▸ **Provided records**
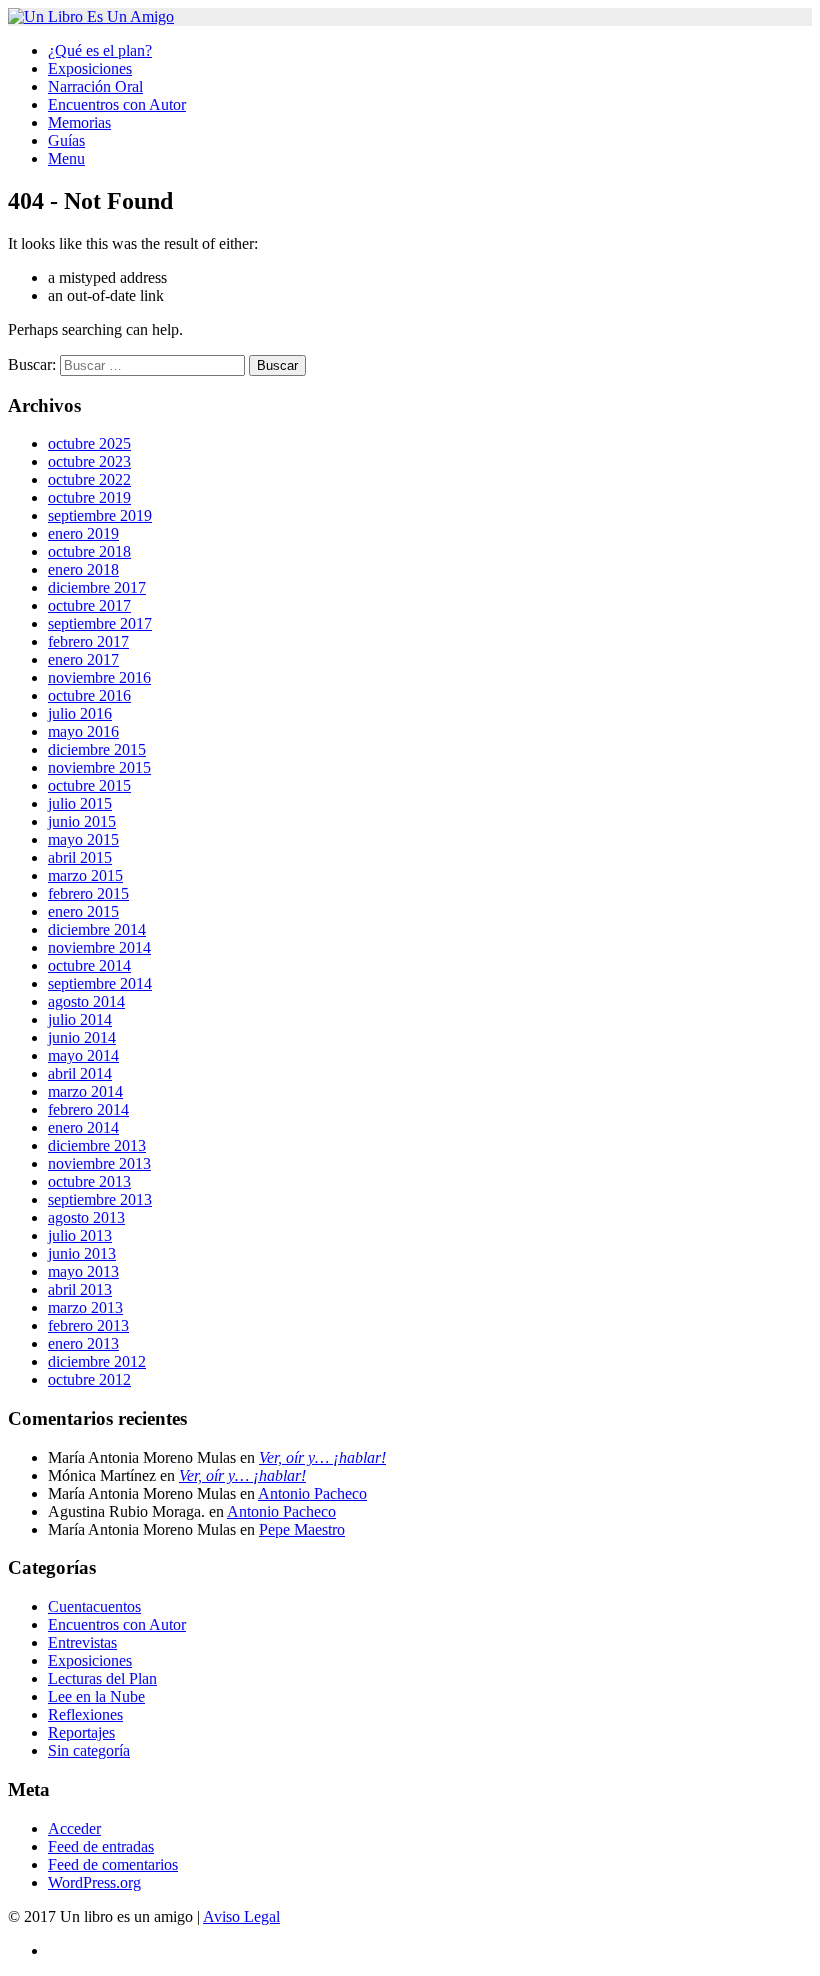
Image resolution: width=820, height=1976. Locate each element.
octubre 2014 (89, 965)
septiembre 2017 (100, 623)
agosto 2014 (86, 1001)
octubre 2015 (89, 785)
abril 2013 (80, 1289)
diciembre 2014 (97, 929)
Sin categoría (89, 1750)
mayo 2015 (83, 839)
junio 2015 (82, 821)
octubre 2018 (89, 551)
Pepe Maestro (302, 1529)
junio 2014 (82, 1037)
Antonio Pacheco (312, 1493)
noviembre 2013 (99, 1163)
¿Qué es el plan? (100, 50)
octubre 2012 (89, 1379)
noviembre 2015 (99, 767)
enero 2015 (83, 911)
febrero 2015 (88, 893)
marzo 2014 (85, 1091)
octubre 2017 (89, 605)
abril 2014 (80, 1073)
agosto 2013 (86, 1217)
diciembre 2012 (97, 1361)
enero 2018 (83, 569)
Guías (66, 140)
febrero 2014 (88, 1109)
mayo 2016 (83, 731)
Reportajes (81, 1732)
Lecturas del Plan (102, 1678)
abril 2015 (80, 857)
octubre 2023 (89, 461)
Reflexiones (85, 1714)
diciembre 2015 (97, 749)
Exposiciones (90, 68)
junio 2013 (82, 1253)
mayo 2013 (83, 1271)
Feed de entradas (101, 1846)
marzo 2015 (85, 875)
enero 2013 (83, 1343)
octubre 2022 (89, 479)
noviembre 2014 (99, 947)
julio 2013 (80, 1235)
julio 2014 (80, 1019)
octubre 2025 (89, 443)
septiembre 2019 (100, 515)
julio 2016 (80, 713)
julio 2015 (80, 803)
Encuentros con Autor (117, 104)
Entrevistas (82, 1642)
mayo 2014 (83, 1055)
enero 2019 (83, 533)
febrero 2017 (88, 641)
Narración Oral (95, 86)
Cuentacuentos (94, 1606)
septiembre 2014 (100, 983)
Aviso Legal (241, 1916)
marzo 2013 (85, 1307)
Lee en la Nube (96, 1696)
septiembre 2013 (100, 1199)
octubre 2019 (89, 497)
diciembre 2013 (97, 1145)
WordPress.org (94, 1882)
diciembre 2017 (97, 587)
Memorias (79, 122)
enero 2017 (83, 659)
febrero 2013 (88, 1325)
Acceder (74, 1828)
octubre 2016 (89, 695)
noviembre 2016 (99, 677)
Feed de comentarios (113, 1864)
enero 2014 (83, 1127)
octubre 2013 (89, 1181)
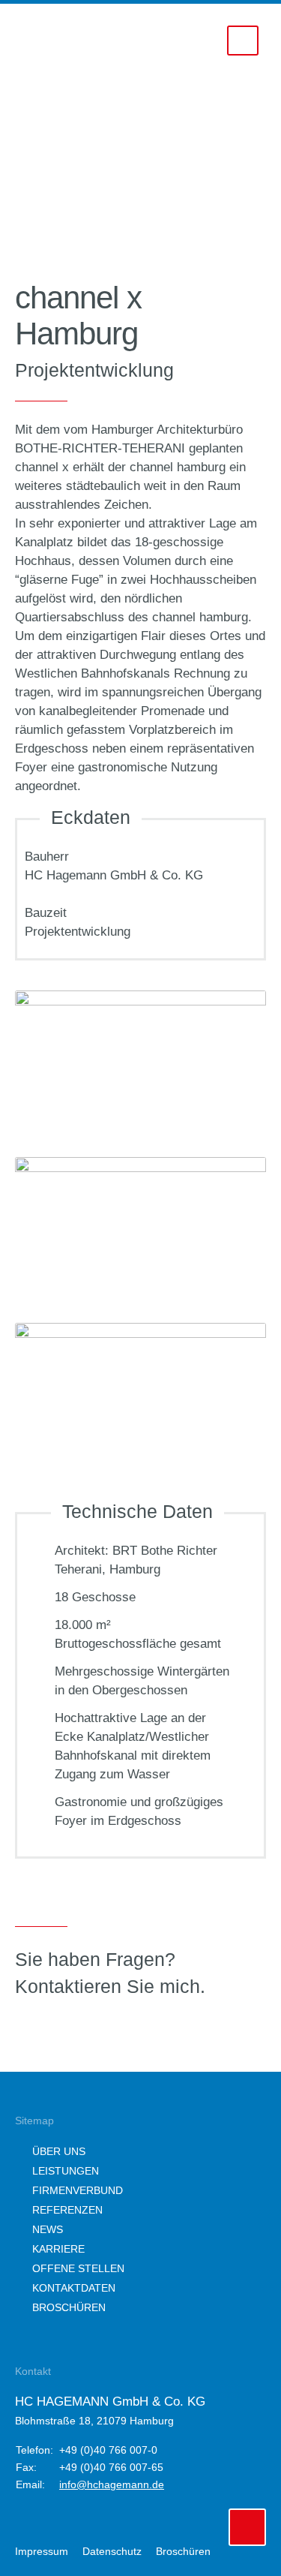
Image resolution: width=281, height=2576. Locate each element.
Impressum (41, 2551)
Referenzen (67, 2210)
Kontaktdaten (73, 2288)
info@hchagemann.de (111, 2484)
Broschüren (69, 2307)
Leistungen (65, 2171)
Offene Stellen (78, 2268)
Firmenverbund (77, 2190)
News (47, 2229)
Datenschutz (112, 2551)
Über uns (58, 2151)
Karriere (58, 2249)
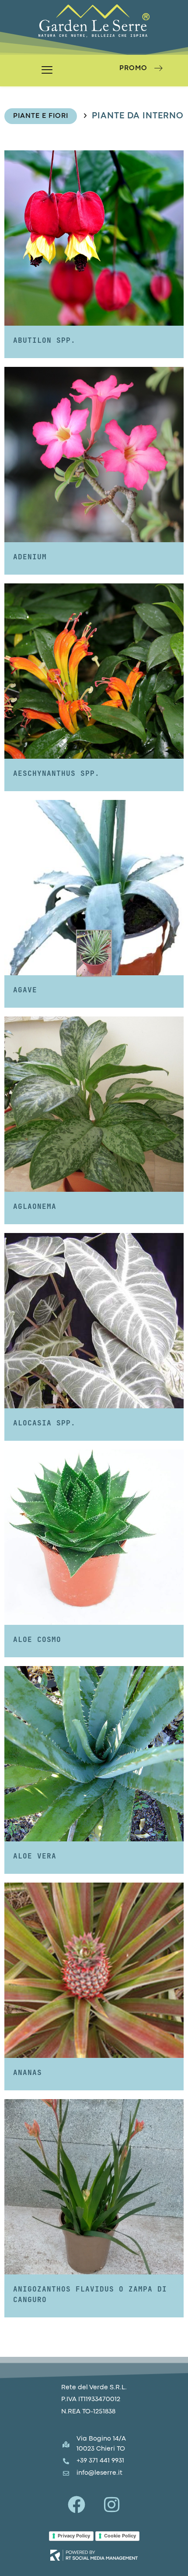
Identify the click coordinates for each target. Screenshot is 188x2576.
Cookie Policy (120, 2536)
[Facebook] (76, 2504)
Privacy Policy (74, 2536)
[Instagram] (111, 2504)
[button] (47, 70)
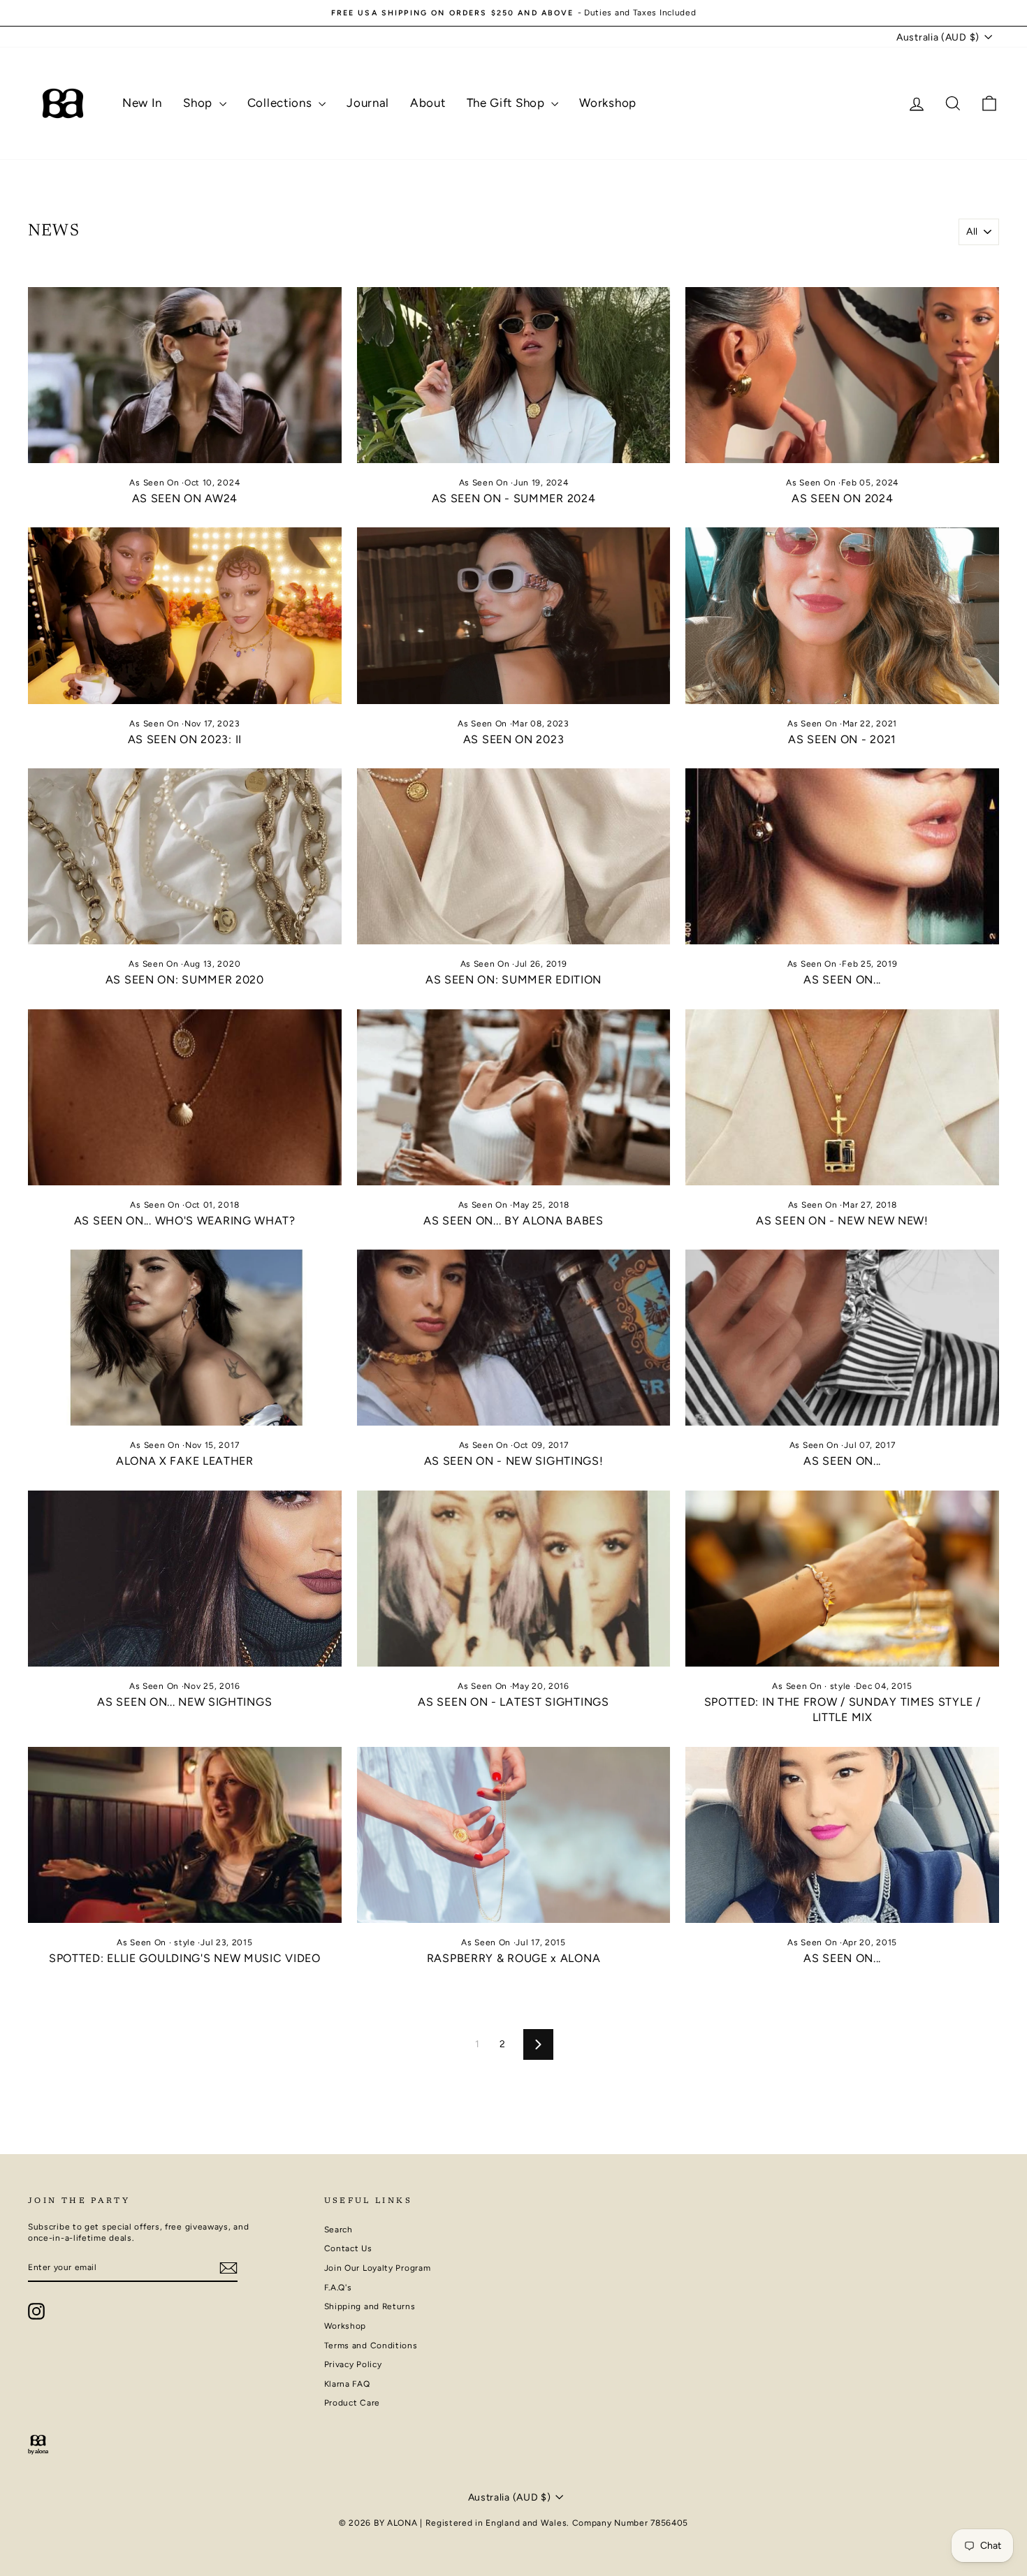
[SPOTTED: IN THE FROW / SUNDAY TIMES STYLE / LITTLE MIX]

▸ **Requirement**
With the images excluded, output every record verbatim.

▸ **Answer to this task**
Image resolution: width=820, height=1976. Locate each element.
octubre 2014 (89, 965)
septiembre 2017 (100, 623)
agosto 2014 (86, 1001)
octubre 2015 (89, 785)
abril 2013 (80, 1289)
diciembre 2014 (97, 929)
Sin categoría (89, 1750)
mayo 2015 (83, 839)
junio 2015 (82, 821)
octubre 2018 (89, 551)
Pepe Maestro (302, 1529)
junio 2014 (82, 1037)
Antonio Pacheco (312, 1493)
noviembre 2013 (99, 1163)
¿Qué es el plan? (100, 50)
octubre 2012 (89, 1379)
noviembre 2015 (99, 767)
enero 2015 (83, 911)
febrero 2015 (88, 893)
marzo 2014 (85, 1091)
octubre 2017 (89, 605)
abril 2014 (80, 1073)
agosto 2013 (86, 1217)
diciembre 2012 (97, 1361)
enero 2018 (83, 569)
Guías (66, 140)
febrero 2014 (88, 1109)
mayo 2016 (83, 731)
Reportajes (81, 1732)
Lecturas del Plan (102, 1678)
abril 2015 (80, 857)
octubre 2023 (89, 461)
Reflexiones (85, 1714)
diciembre 2015 (97, 749)
Exposiciones (90, 68)
junio 2013 (82, 1253)
mayo 2013 (83, 1271)
Feed de entradas (101, 1846)
marzo 2015 (85, 875)
enero 2013 (83, 1343)
octubre 2022 (89, 479)
noviembre 2014 (99, 947)
julio 2013 (80, 1235)
julio 2014 (80, 1019)
octubre 2025 (89, 443)
septiembre 2019 (100, 515)
julio 2016 (80, 713)
julio 2015 (80, 803)
Encuentros con Autor (117, 104)
Entrevistas (82, 1642)
mayo 2014 (83, 1055)
enero 2019 (83, 533)
febrero 2017 (88, 641)
Narración Oral (95, 86)
Cuentacuentos (94, 1606)
septiembre 2014 (100, 983)
Aviso Legal (241, 1916)
marzo 2013 (85, 1307)
Lee en la Nube (96, 1696)
septiembre 2013 (100, 1199)
octubre 2019 (89, 497)
diciembre 2013 (97, 1145)
WordPress.org (94, 1882)
diciembre 2017 (97, 587)
Memorias (79, 122)
enero 2017 (83, 659)
febrero 2013 (88, 1325)
Acceder (74, 1828)
octubre 2016 (89, 695)
noviembre 2016 (99, 677)
Feed de comentarios (113, 1864)
enero 2014 (83, 1127)
octubre 2013 (89, 1181)
Image resolution: width=281, height=2576. Locate each element.
Impressum (41, 2551)
Referenzen (67, 2210)
Kontaktdaten (73, 2288)
info@hchagemann.de (111, 2484)
Broschüren (69, 2307)
Leistungen (65, 2171)
Offene Stellen (78, 2268)
Firmenverbund (77, 2190)
News (47, 2229)
Datenschutz (112, 2551)
Über uns (58, 2151)
Karriere (58, 2249)
Identify the click coordinates for each target. Screenshot is 188x2576.
Cookie Policy (120, 2536)
[Facebook] (76, 2504)
Privacy Policy (74, 2536)
[Instagram] (111, 2504)
[button] (47, 70)
[SPOTTED: IN THE FROW / SUNDAY TIMES STYLE / LITTLE MIX]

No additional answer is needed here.